The Cingular Dilemma and The Non-Profit Sector

The Original


The New AT&T

In December of 2006, Cingular became a wholly owned unit of AT&T. It’s OK that you don’t remember; very few people do. (Yes, you can smell an object lesson coming?) I call it “The Cingular Dilemma” (TCD).

Cingular, prior to its acquisition, was the second largest wireless carrier in the world’s largest wireless market and….we don’t even think about it anymore. It was re-branded “The New AT&T.”

(Unless I’m way off base, I think we’re unlikely to see anything in the non-profit sector the likes of “The New Gates Foundation” or “The New Alzheimers Association.” )

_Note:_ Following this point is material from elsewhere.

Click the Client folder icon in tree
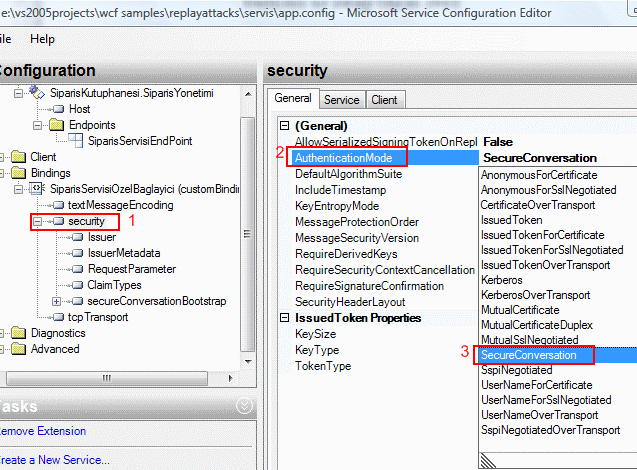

Just this sort of phenomenon — The Cingular Dilemma — is, I believe, what keeps non-profit, and foundation, management teams up at night, tossing and turning. Why?

In these perilous and uncertain times, the plight of non-profits, and the entire sector, is an unknown. As demand for services continues to and funds continue to drop, non-profits look to the possibility of “mergers, collaborations, partnerships” as a way through, a tactic that could insure survival.

The Model: Buy Me Up, Scotty

The models which are often used are based on the for-profit M&A (Merger & Acquisition) design. While it’s well known, it’s worth stating that: there are no golden, let alone, brass parachutes for discarded management teams; there are no severance packages even when you fail or when you can’t come to terms with the Board on an outlandish pay package for yourself. And, of course, in the event you would like to “cash out,” there is no stock exchange on which to launch an Initial Public Offering. In fact, non-profits are required upon closure, by IRS statute, to distribute their assets to other non-profits.

If for-profits and non-profits are so different, why do we treat them the same on this subject of partnering? Why haven’t we created a new set of rules that would assure, let’s say, that Cingular’s name would still be around…in some form?

Clip from Points of Light Institute Website

My answer is that I think we’re stuck and scared. I see a shortage of imagination and a language that is lacking in subtlety. Even though we have models, like the Points of Light Institute (recenlty “merged” with HandsOn Network) that tell a different story, we’re stuck in an old model: “if I partner with you, I go away.”  Yes, there is a cultural theme here, too: cowboys ride alone.

Combine the cultural and creative reality with the landscape — 74% of our non-profits are under $500K in annual revenues; 61% are under $250K — and we can see that there isn’t a lot of perceived “wiggle room” to make anything earth-shattering happen.

This reality puts the subject of partnering in the non-profit sector in a relatively unsophisticated stage that makes any change complex, expensive, time-consuming and fear-producing.  (Here comes the pitch.) We in The Minerva Project are working to create tools and methodologies that would drive down the expense and increase the simplicity of evaluations and potential integrations.

Where do we go from here?  Some more talking wouldn’t hurt.  But, experimentation would be better.